» **Work instructions**
Give the part of the listing that opens with the line containing "Where should I" and closes with the line containing "[x=350, y=315]" as a JSON list of strings, one per line, with blank lines and pictures left out.

(Records excerpted from a collection)
################

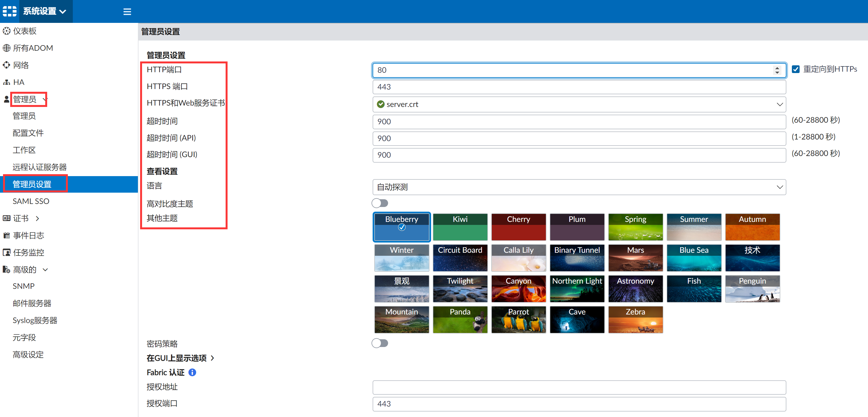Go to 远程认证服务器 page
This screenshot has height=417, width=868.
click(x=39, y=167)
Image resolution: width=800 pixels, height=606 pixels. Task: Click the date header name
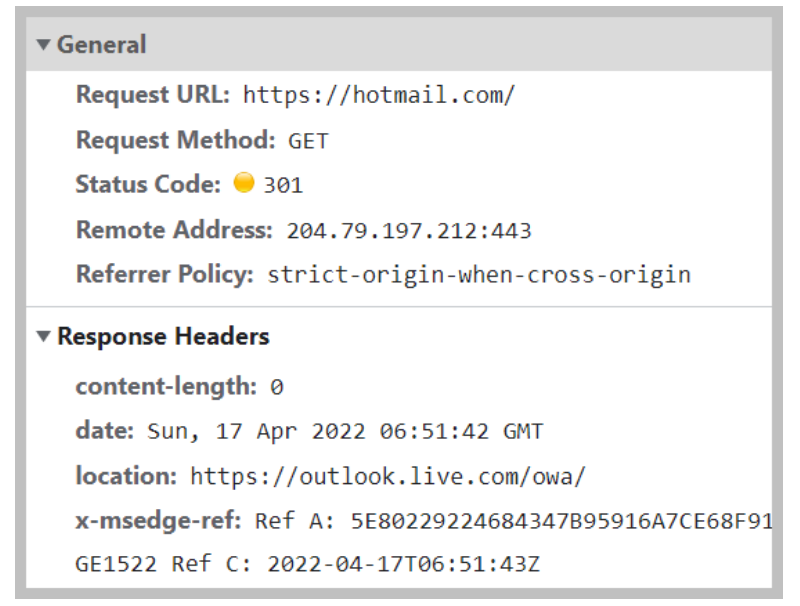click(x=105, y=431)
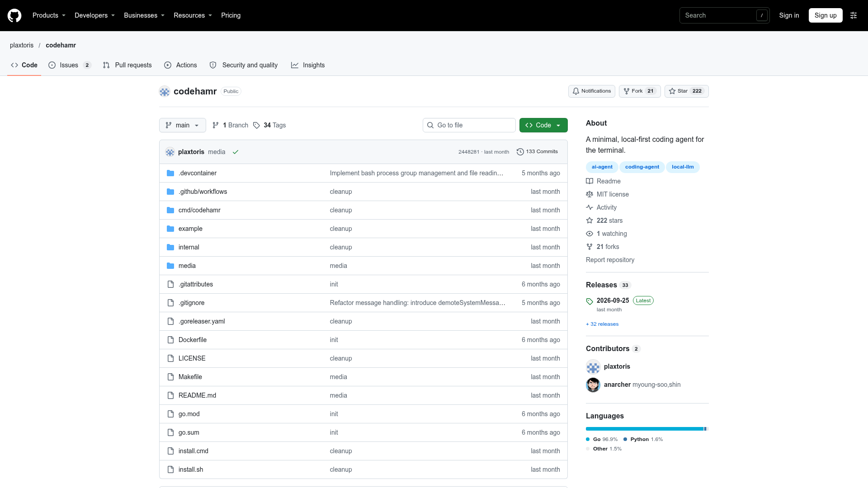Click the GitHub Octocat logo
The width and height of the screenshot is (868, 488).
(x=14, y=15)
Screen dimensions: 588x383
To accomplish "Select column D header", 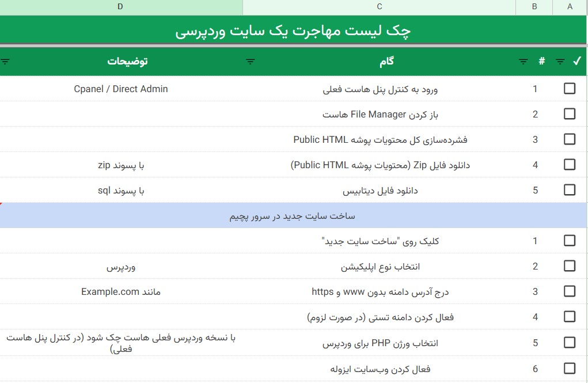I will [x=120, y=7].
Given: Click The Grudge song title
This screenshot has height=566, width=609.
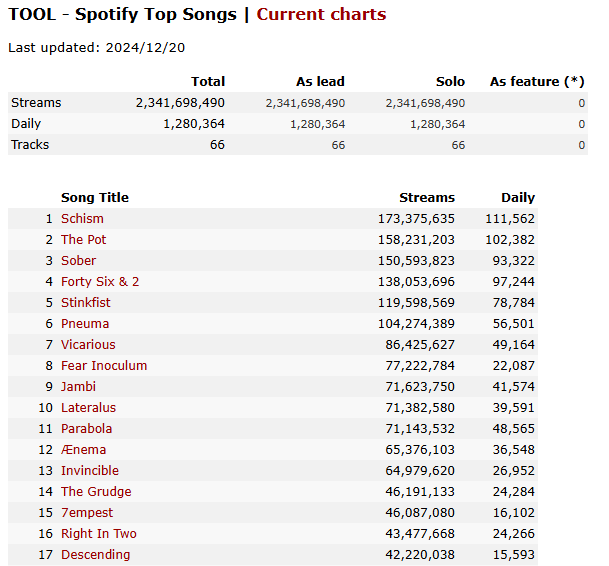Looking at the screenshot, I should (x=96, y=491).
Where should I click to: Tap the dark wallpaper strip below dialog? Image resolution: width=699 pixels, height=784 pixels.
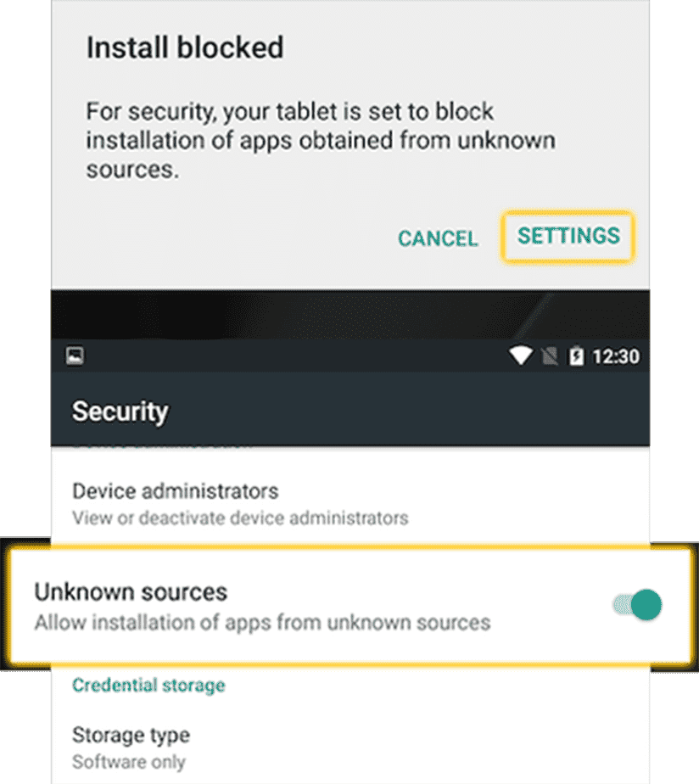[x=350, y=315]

################

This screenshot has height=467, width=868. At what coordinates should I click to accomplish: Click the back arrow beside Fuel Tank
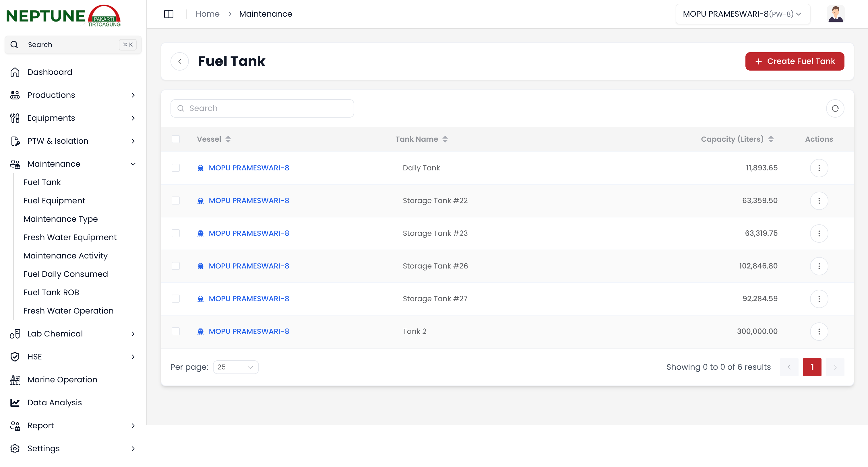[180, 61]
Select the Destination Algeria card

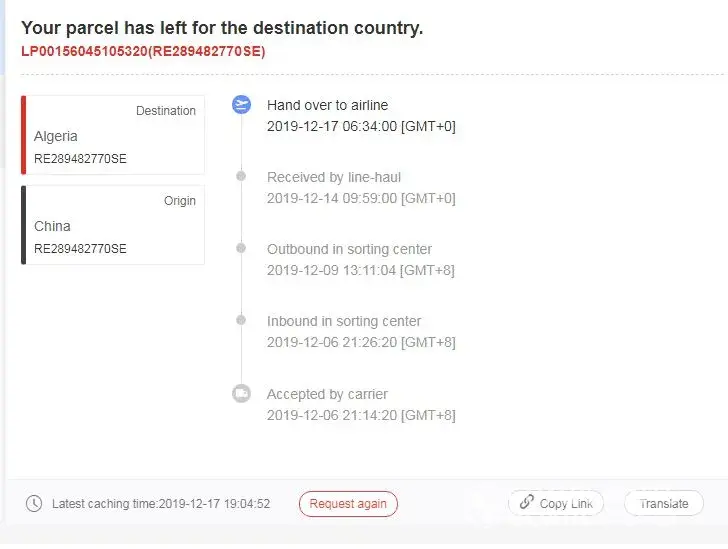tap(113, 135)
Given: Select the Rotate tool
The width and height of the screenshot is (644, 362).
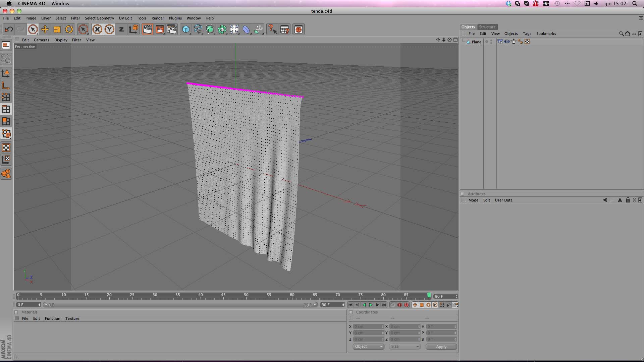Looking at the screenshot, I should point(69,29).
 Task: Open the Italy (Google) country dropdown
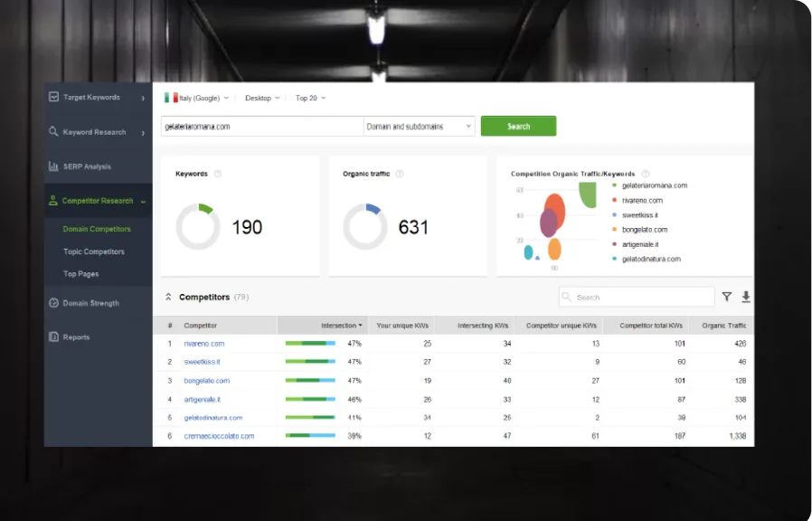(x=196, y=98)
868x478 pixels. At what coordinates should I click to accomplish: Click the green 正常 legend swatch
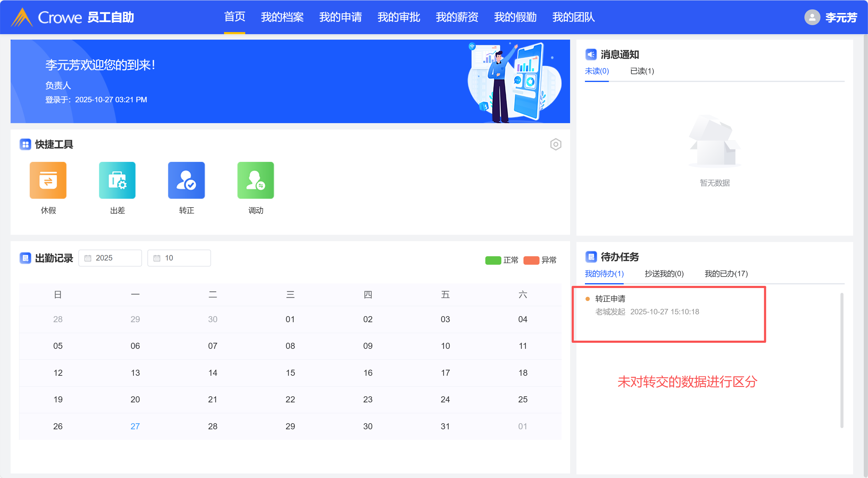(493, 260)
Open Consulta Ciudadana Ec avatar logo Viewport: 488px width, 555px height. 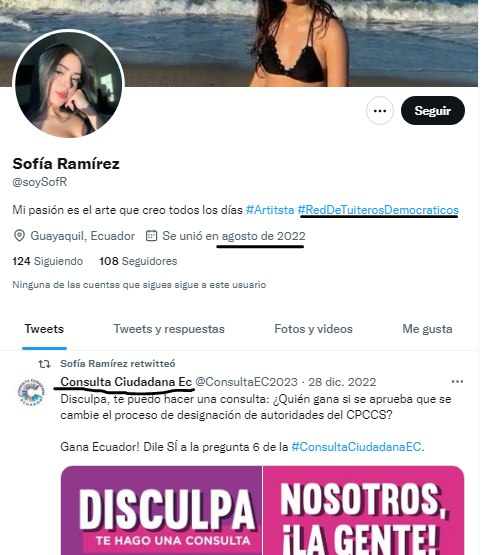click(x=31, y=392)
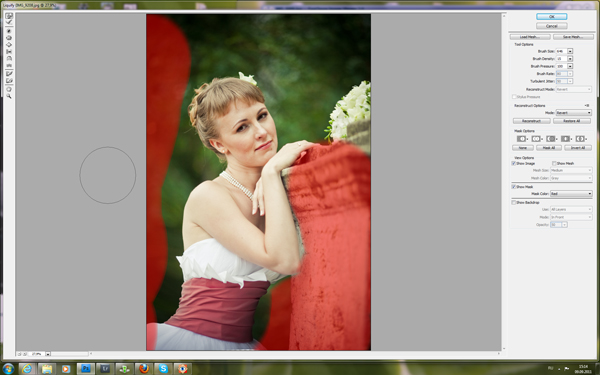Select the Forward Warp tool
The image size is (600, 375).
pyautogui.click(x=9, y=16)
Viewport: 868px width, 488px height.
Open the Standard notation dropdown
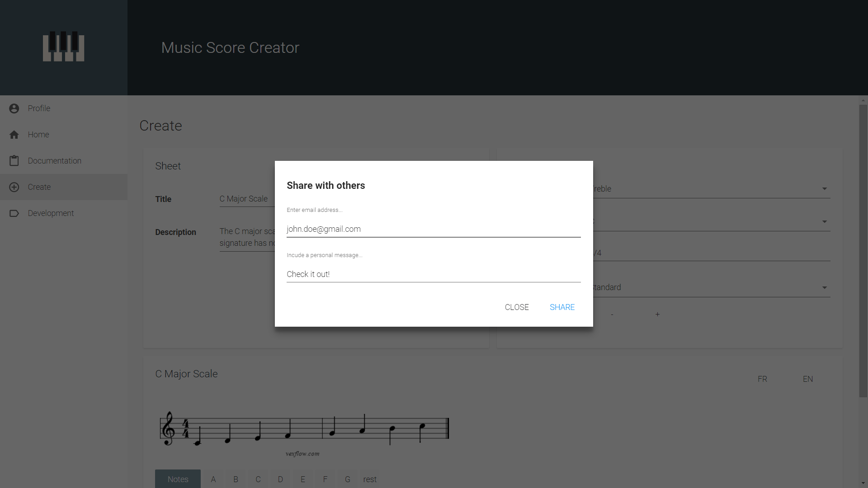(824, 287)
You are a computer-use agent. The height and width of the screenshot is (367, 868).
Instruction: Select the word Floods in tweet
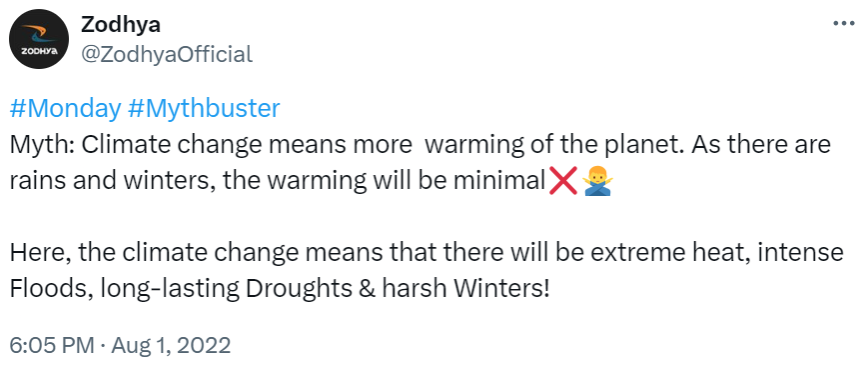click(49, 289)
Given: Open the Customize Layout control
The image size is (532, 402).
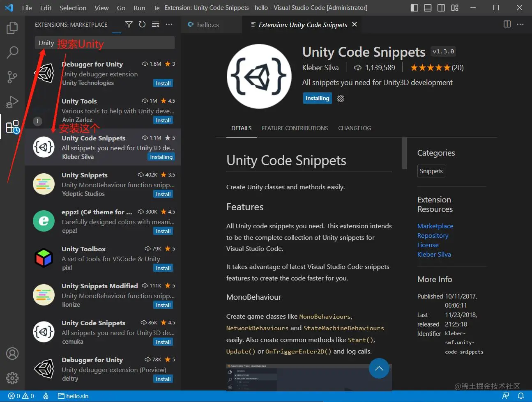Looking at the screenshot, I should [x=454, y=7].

################

» **Worked solution**
[
  "Where should I click to: Tap the dark wallpaper strip below dialog? Image resolution: width=699 pixels, height=784 pixels.",
  "[x=350, y=315]"
]